═══ Testo proposto ═══
Presentazione


Aggregatore d'analisi, opinioni, fatti e (non troppo di rado) musica.
Cerco

09/09/2021

Hezbollah e il petrolio iraniano

La gravissima crisi economica in cui è precipitato da un paio d’anni il Libano è in parte responsabilità delle potenze occidentali e regionali, interessate più a combattere i propri rivali strategici sul territorio del “paese dei cedri” che a provvedere ai bisogni di una popolazione allo stremo. A questo proposito, una singolare competizione si sta disputando nelle ultime settimane attorno a possibili aiuti, sotto forma di petrolio o gas naturale, da recapitare in Libano. La vicenda mette di fronte gli Stati Uniti e i loro alleati in Medio Oriente all’Iran e all’asse della “Resistenza” sciita, con Washington che rischia seriamente di veder crollare sotto il peso di politiche contraddittorie e insostenibili la propria residua influenza su Beirut.

Uno degli aspetti più pesanti per i libanesi è la carenza di energia elettrica, arrivata a essere disponibile solo per poche ore al giorno, con l’aggravante della difficoltà anche nel reperire carburante da utilizzare per i generatori delle abitazioni private. A causa di questa situazione, molti servizi pubblici essenziali, a cominciare dagli ospedali, non possono funzionare in maniera regolare.
═══ Materiale presentato ═══
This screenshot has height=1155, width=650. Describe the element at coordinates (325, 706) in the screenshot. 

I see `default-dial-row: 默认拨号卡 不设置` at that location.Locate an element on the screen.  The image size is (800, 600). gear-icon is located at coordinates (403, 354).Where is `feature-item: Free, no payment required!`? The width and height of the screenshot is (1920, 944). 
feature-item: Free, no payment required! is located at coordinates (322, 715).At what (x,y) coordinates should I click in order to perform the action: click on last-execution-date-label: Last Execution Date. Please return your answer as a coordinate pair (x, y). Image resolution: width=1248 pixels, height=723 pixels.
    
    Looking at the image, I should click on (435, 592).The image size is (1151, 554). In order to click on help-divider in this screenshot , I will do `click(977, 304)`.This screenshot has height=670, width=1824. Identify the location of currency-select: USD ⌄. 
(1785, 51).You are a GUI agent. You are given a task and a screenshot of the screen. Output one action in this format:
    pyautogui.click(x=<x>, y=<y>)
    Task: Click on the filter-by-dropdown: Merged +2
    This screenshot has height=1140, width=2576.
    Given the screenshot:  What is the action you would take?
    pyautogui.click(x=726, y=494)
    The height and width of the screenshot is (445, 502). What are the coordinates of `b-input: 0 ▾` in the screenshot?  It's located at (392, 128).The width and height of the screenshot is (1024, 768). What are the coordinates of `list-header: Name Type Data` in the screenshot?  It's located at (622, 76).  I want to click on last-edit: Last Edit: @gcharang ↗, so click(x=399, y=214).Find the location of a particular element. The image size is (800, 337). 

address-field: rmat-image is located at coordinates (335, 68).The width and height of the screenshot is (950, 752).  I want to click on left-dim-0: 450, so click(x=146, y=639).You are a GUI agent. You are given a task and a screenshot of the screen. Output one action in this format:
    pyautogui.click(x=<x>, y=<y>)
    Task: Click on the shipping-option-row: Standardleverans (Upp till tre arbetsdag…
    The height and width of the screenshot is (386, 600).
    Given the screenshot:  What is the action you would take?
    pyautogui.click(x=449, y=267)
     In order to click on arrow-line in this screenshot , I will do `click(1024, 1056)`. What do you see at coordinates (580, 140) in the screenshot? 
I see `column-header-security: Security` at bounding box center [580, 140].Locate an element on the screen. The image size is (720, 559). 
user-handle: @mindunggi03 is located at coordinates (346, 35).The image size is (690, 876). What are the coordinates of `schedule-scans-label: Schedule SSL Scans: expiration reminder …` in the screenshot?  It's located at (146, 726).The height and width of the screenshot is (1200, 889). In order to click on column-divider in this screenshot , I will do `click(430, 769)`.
═══
Indichi se ciascuna delle seguenti affermazioni concorda con il testo proposto, rispondendo sì o no e citando le parole decisive del testo: (a) in Libano l'energia elettrica è disponibile solo per poche ore al giorno; (b) la crisi economica libanese è cominciata circa dieci anni fa; (c) gli ospedali libanesi riescono a funzionare regolarmente. I record non intervengono in alcun modo in questa attività.

■ **Risposta al compito**:
(a) Sì: «arrivata a essere disponibile solo per poche ore al giorno».
(b) No: «da un paio d’anni».
(c) No: «molti servizi pubblici essenziali, a cominciare dagli ospedali, non possono funzionare in maniera regolare».